— PROBLEM REQUIREMENTS —
Copy the records word for word, from the line containing "Where should I click to: Click" down to the line containing "click(24, 316)", with both of those lines included. Omit the pictures from your copy.

-------- INFORMATION GIVEN --------

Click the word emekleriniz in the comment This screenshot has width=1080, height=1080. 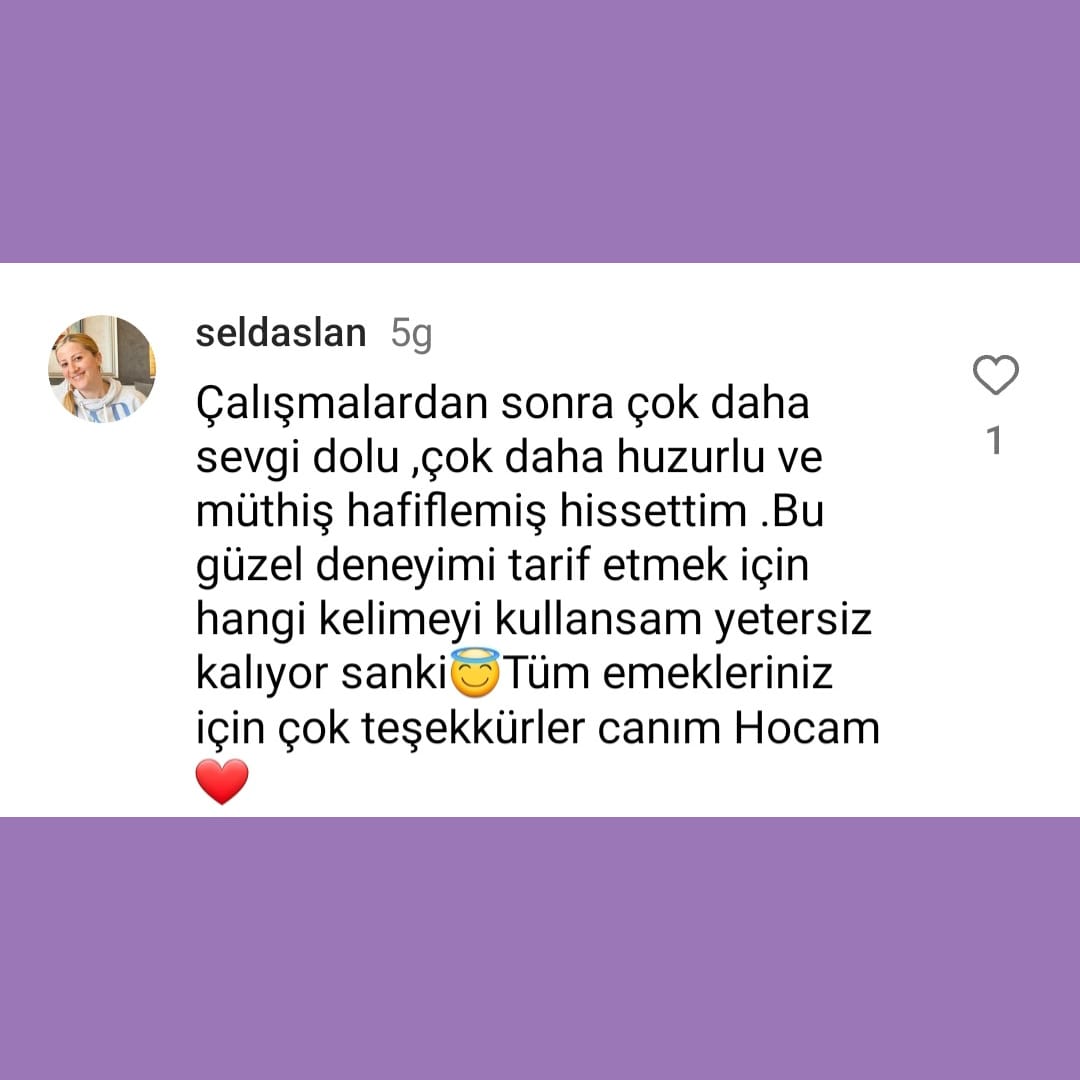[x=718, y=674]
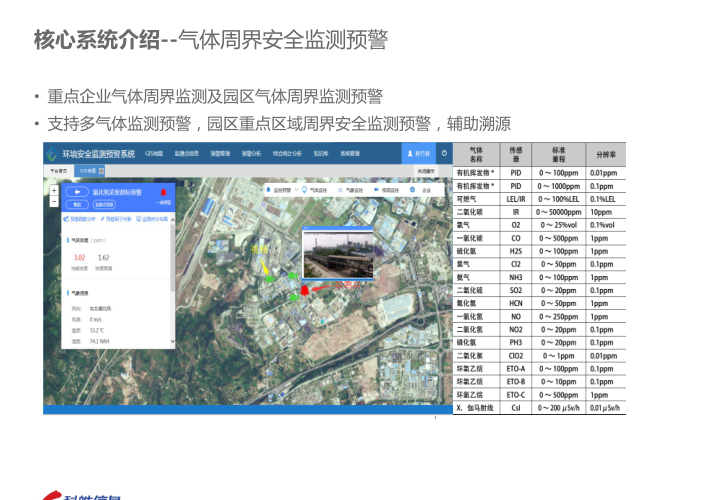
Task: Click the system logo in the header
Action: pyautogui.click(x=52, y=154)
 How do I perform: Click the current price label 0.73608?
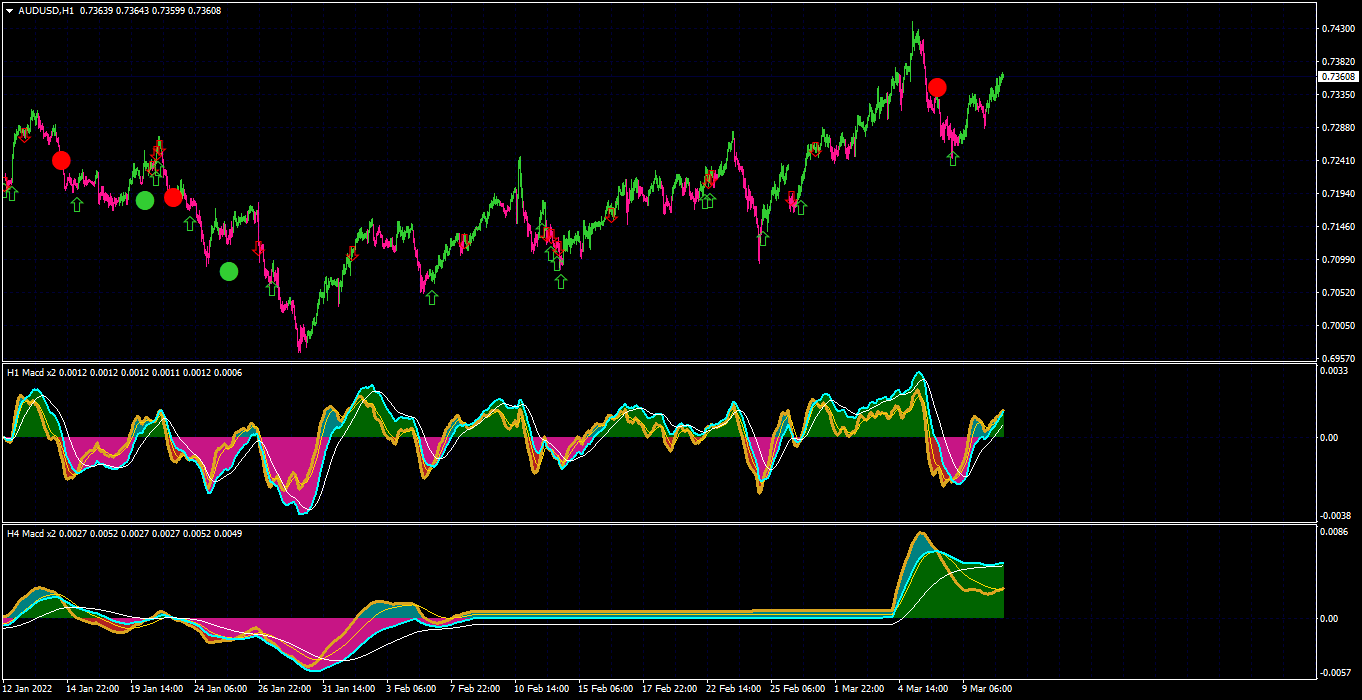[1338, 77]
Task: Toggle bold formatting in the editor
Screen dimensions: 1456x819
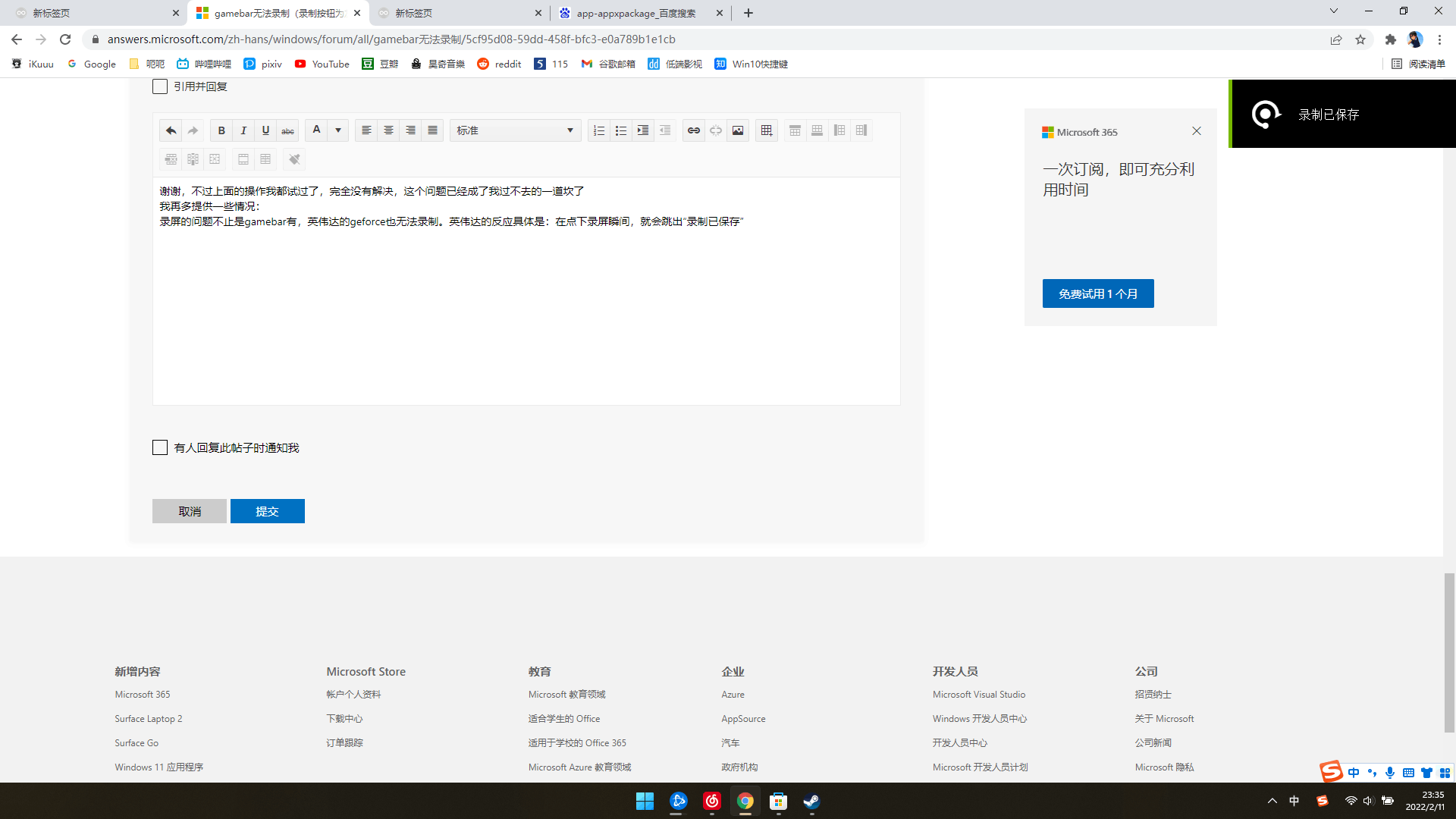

--------
-------- INFORMATION GIVEN --------

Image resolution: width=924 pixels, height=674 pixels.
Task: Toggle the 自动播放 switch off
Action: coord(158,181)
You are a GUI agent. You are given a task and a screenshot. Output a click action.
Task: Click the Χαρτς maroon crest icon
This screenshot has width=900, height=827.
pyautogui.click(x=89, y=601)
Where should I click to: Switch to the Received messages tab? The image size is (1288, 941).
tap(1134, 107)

--------
-------- INFORMATION GIVEN --------

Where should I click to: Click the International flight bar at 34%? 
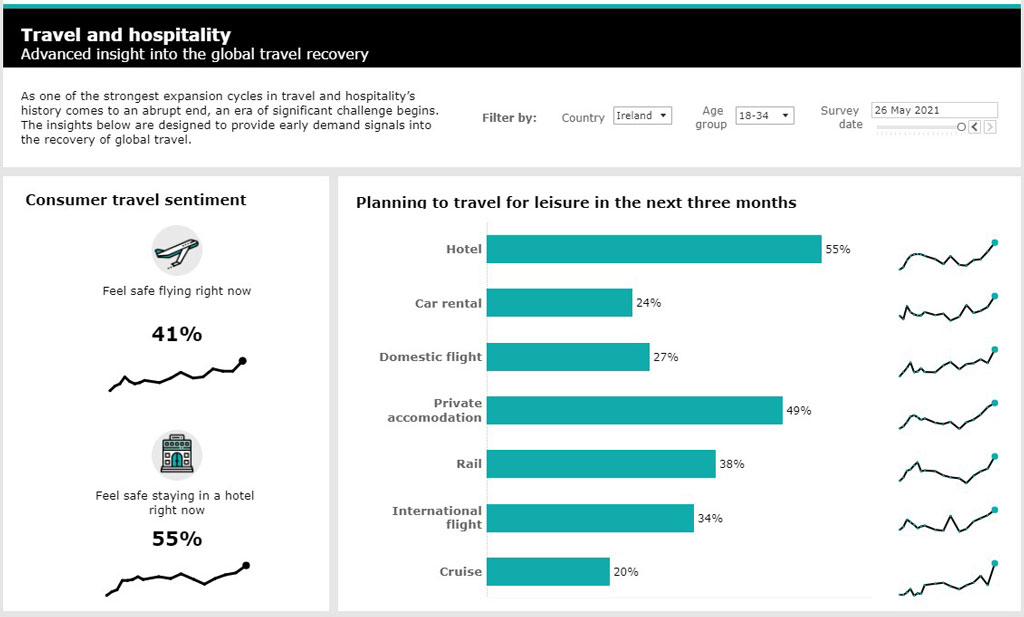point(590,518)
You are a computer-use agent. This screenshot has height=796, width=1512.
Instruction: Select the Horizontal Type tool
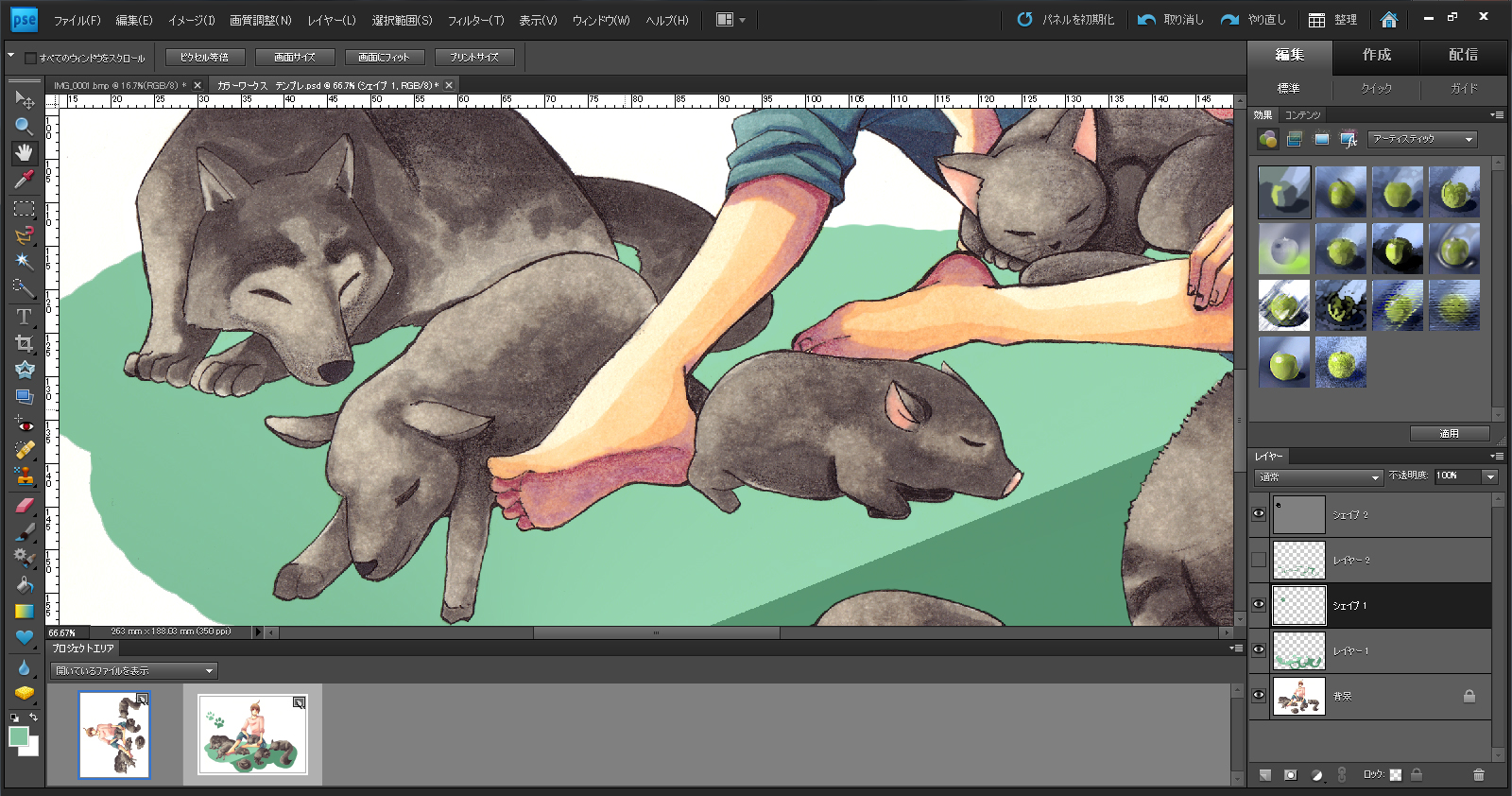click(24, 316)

--------

— RESULT OF THIS EXERCISE —
Where should I click to: Click the International flight bar at 34%? 
point(590,518)
You are a computer-use agent. This screenshot has height=796, width=1512.
Instruction: Select the Horizontal Type tool
click(24, 316)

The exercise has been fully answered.